Epistemic community and the Synthese boycott 
Brian Leiter is calling for a boycott of Synthese. He gives details of the case at his blog, but the gist of it is this: The January issue was a special issue on the theme Evolution and its rivals. It included a paper by Barbara Forrest excoriating intelligent-design mountebank Francis Beckwith. The ID flak machine went to work long before the issue appeared. There was discussion of adding a disclaimer or revising the paper, but (after much ruckus) the guest editors were assured that the issue would appear without such tampering. In the end, however, the print version of the issue contained an apology from the journal editors for breaches of the "usual academic standards of politeness and respect." Some of the papers, they say, "employ a tone that may make it hard to distinguish between dispassionate intellectual discussion of other views and disqualification of a targeted author or group."

The guest editors of the issue are understandably miffed. Leiter leads with the headline Synthese Editors Cave in to Pressure from the Intelligent Design Lobby, and that doesn't seem overblown.

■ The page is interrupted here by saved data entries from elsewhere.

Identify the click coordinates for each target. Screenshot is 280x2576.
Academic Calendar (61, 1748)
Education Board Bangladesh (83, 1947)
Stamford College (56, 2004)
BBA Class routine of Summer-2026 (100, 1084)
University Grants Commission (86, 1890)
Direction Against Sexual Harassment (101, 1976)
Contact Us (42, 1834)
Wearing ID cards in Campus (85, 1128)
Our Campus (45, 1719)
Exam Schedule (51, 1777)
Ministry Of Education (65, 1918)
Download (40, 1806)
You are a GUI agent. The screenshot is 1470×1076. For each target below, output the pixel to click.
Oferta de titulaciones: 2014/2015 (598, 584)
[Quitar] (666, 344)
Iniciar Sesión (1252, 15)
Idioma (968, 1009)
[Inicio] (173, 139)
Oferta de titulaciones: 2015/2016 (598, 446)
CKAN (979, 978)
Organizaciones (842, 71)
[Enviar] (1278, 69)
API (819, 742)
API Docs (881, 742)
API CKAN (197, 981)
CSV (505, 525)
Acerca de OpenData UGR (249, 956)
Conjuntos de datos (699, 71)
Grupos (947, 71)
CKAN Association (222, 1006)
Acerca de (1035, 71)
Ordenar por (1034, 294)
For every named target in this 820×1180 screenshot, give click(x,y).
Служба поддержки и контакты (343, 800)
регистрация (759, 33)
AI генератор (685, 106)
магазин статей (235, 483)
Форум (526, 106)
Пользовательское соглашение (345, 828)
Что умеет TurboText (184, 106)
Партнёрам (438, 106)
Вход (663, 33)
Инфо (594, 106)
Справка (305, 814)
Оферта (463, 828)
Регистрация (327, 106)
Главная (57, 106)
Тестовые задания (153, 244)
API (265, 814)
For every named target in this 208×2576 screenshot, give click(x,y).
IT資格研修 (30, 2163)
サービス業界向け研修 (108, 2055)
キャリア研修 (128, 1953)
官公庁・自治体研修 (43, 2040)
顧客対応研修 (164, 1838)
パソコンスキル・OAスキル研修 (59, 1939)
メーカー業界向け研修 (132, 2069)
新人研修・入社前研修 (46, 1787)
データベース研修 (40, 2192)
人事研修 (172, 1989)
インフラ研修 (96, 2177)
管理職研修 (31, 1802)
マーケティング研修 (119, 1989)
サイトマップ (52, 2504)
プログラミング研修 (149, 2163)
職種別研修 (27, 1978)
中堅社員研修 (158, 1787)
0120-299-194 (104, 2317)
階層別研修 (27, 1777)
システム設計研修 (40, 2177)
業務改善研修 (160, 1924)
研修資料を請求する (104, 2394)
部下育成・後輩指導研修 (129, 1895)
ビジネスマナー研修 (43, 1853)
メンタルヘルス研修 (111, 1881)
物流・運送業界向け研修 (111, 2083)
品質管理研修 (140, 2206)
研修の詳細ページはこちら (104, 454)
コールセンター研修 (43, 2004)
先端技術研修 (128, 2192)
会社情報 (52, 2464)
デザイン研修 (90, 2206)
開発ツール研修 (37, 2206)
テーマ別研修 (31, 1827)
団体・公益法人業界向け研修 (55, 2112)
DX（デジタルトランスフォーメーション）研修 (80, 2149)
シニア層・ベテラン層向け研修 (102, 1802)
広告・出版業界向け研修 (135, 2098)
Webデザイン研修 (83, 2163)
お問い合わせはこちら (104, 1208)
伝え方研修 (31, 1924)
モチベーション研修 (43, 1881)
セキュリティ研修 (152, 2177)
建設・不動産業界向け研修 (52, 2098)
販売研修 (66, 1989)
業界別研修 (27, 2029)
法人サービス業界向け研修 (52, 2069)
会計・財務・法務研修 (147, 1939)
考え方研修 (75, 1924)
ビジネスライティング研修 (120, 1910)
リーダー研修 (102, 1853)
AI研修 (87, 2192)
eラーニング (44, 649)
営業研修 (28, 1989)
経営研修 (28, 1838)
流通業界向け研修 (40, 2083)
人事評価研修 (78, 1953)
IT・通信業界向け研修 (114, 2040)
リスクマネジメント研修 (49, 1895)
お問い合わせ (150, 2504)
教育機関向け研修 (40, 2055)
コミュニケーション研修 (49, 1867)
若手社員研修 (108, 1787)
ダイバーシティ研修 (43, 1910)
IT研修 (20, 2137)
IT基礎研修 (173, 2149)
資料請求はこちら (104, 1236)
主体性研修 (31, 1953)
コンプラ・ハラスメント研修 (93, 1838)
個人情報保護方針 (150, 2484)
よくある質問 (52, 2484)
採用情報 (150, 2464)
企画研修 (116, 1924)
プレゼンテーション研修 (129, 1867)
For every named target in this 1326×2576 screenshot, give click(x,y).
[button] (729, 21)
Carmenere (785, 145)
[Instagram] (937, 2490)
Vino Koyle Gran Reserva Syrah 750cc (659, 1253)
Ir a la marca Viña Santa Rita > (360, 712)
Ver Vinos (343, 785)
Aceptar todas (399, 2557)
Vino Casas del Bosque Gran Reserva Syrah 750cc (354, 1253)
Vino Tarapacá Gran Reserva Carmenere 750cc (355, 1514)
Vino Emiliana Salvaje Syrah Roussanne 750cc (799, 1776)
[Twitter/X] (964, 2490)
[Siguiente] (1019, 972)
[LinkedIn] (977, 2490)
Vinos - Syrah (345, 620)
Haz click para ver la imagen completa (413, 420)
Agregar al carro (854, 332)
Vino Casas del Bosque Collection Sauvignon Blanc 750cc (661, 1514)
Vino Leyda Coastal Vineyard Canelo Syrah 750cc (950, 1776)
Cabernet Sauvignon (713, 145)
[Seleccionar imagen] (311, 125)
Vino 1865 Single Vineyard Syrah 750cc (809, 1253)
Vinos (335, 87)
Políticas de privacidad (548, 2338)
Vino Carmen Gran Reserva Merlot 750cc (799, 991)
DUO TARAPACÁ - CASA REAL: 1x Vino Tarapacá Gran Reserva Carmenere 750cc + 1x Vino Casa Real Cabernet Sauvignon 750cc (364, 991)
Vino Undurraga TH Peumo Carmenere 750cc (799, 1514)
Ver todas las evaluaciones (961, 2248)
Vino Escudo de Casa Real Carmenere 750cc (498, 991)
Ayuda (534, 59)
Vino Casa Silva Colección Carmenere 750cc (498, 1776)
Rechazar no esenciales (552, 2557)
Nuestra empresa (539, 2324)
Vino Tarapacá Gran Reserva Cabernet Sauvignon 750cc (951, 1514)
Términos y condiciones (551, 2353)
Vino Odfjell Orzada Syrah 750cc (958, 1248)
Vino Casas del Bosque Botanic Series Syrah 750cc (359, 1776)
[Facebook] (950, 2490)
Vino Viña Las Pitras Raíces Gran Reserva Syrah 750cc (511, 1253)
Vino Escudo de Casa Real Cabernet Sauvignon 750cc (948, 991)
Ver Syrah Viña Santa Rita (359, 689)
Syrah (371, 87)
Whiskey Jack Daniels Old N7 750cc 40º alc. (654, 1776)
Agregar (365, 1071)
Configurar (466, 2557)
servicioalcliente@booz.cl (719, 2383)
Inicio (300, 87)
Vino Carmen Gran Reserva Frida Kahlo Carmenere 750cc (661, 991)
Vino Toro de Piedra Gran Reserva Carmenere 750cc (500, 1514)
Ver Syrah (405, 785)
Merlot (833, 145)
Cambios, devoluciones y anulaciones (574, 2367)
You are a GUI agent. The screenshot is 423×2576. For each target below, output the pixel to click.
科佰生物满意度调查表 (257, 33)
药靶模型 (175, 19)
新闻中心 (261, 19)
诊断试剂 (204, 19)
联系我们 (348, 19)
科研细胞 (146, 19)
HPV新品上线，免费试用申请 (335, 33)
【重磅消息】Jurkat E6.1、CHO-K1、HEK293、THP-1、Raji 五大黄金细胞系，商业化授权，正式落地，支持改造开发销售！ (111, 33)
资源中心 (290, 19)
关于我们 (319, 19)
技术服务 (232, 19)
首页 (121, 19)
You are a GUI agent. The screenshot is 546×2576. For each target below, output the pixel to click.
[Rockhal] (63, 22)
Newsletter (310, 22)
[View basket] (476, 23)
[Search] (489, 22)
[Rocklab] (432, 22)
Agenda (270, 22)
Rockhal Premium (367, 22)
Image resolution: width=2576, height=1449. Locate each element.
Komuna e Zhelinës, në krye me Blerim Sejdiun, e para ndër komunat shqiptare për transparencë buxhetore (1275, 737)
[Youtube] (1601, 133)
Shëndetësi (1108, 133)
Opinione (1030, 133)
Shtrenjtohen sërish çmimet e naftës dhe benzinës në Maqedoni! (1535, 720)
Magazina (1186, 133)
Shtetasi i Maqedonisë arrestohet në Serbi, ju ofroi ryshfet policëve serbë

The editorial note basically condemns some of the papers in the issue for resorting to ad hominem. The editor who wrote it were bungling, craven, duplicitous, or some combination of these.

I have published in Synthese in the past, and I have a paper working its way through their editorial process right now. If my present paper were just a regular submission, I would withdraw it.

The bind for me is that my paper was prepared for a special issue. The issue is on the theme The epistemology of inclusiveness. I was invited to submit the paper, I would not have written it but for the invitation, and the paper does not really make sense out of that context. Indeed, it's titled The epistemology of inclusiveness (or) Particular epistemic communities are always a mess.

Of course, losing a publication for principle would not cost me too much. I have tenure, and one paper more or less won't make much difference for my CV. Yet the guest editors who invited me have put time into the issue, as have other authors. They may not be in a position to be as cavalier about it as I could be, and none of them were involved with caving in to pressure from ID hacks. So I think that I will not withdraw my paper from the special issue.

I will join the boycott to this extent: I will not submit anything else to Synthese or review papers for the journal until there is a satisfactory reckoning. An apology from the editors would help here, but what can they say?

Of course, I will also keep an eye on the case. The editors have not given their account of it publicly.